不同浓度血清对大鼠骨骺干细胞向软骨细胞分化的诱导效果比较  被引量：5

作　　者：张树威[1] 陈安民[1] 宋登新[1] 谢伯臻[1] 王江[1] 祁军[1] 易磊[1] 郭风劲[1] 

机构地区：[1]华中科技大学同济医学院附属同济医院骨科,湖北省武汉市430030

出　　处：《中国组织工程研究与临床康复》2008年第34期6617-6620,共4页Journal of Clinical Rehabilitative Tissue Engineering Research

基　　金：国家自然科学基金(30571872);教育部博士点基金资助项目[教技发中心函(2005)216]~~

摘　　要：背景:血清成分复杂,其中不仅存在促细胞生长因子,同时也存在细胞生长抑制因子,因此合适的血清浓度对于体外培养细胞的增殖和分化至关重要。目的:比较不同浓度的胎牛血清对大鼠骨骺干细胞向软骨细胞分化的影响。设计、时间及地点:细胞学体外观察,于2007-03/10在华中科技大学同济医学院附属同济医院矫形外科研究室完成。材料:纯系清洁级新生24h内的SD大鼠8只,用于制备骨骺干细胞。胎牛血清为Gibco公司产品。方法:免疫磁珠分离纯化FGFR-3阳性的骨骺干细胞,稳定传至第3代后,分别用含1.25%,2.5%,5%,10%胎牛血清的软骨诱导培养基进行干预,诱导14d。主要观察指标:BrdU-ELISA法检测细胞增殖活性。应用免疫荧光染色和RT-PCR法检测细胞Ⅱ型胶原的表达。结果:骨骺干细胞向软骨细胞诱导14d后,10%胎牛血清组细胞增殖活性显著高于1.25%,2.5%,5%胎牛血清组(P<0.05);10%胎牛血清组Ⅱ型胶原免疫荧光染色阳性程度及Ⅱ型胶原mRNA的表达均明显强于其他3组。结论:含10%胎牛血清的软骨诱导液更有利于骨骺干细胞向软骨细胞方向分化。BACKGROUND： Serum has complicated component, including cell growth factor and cell growth inhibitory factor.
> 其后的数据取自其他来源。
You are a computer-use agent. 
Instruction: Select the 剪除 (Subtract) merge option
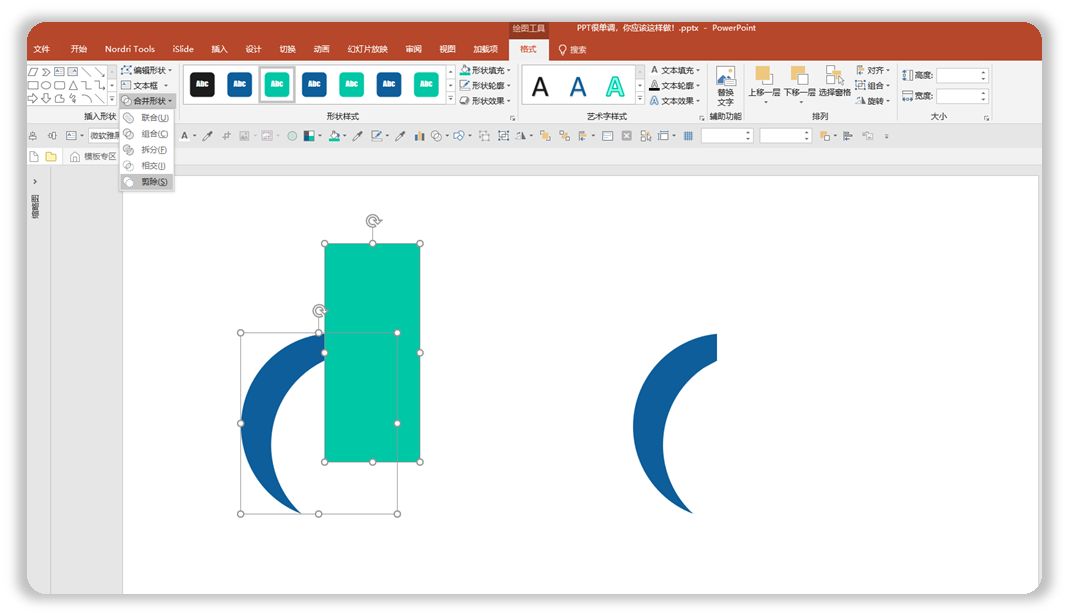[x=147, y=182]
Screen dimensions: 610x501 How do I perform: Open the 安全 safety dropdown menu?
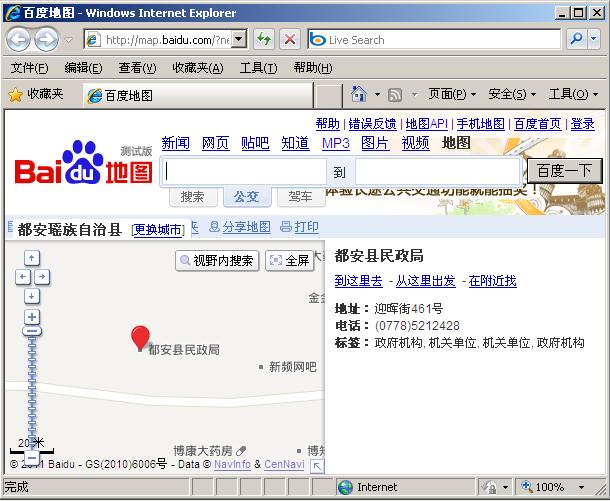[x=512, y=94]
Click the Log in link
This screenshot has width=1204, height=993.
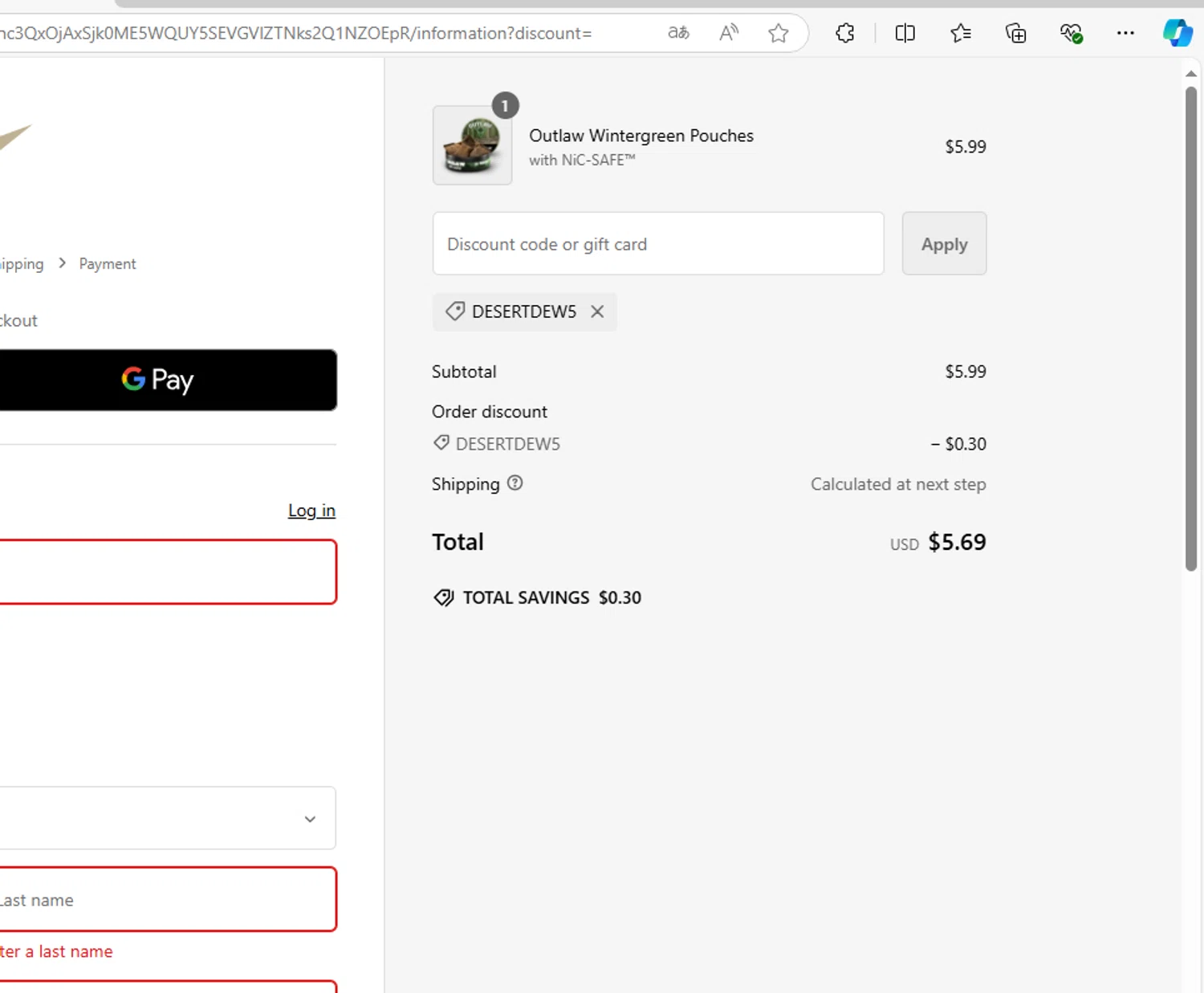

Suitable concentration of serum is important for proliferation and differentiation of in vitro cultured cells. OBJECTIVE： To compare the effects of different concentrations of fetal bovine serum on the differentiation of precartilaginous stem cells （PCSCs） into chondrocytes in rats. DESIGN, TIME AND SETTING： The cytology in vitro experiment was performed at the Research Room of Orthopaedic Surgery, Tongji Hospital, Tongji Medical College, Huazhong University of Science ＆ Technology from March to October 2007. MATERIALS： Eight 24-hour old Sprague Dawley （SD） rats were used for harvesting PCSCs. Fetal bovine serum was purchased from Gibco. METHODS： Immunomagnetic separation was used to segregate rat PCSCs labeled with fibroblast growth factor receptor-3. At the third passage, PCSCs were induced to differentiate into chondrocytes by chondrogenic culture media containing 1.25%, 2.5%, 5% or 10% of fetal bovine serum （FBS） for 2 weeks. MAIN OUTCOME MEASURES： BrdU-ELISA assay was used to detect the cell proliferation activity in all groups. Immunofluorescence staining and reverse transcription-polymerase chain reaction （RT-PCR） were adopted to test expression of type Ⅱ collagen. RESULTS： At 14 days of induction, cells of 10% FBS group had higher proliferation activity than 1.25%, 2.5%, 5% FBS groups （P 〈 0.05）. Immunofluorescence staining and RT-PCR showed the expression of type Ⅱ collagen and type Ⅱ collagen mRNA expression were significantly stronger in the 10% FBS group compared with the 1.25%, 2.5%, 5% FBS groups. CONCLUSION： The chondrogenic culture media, which contained 10% FBS, is more useful in promoting the proliferation and differentiation of PCSCs into chondrocytes in vitro.

关 键 词：骨骺干细胞 血清浓度 分化 软骨细胞 

分 类 号：R394.2[医药卫生—医学遗传学]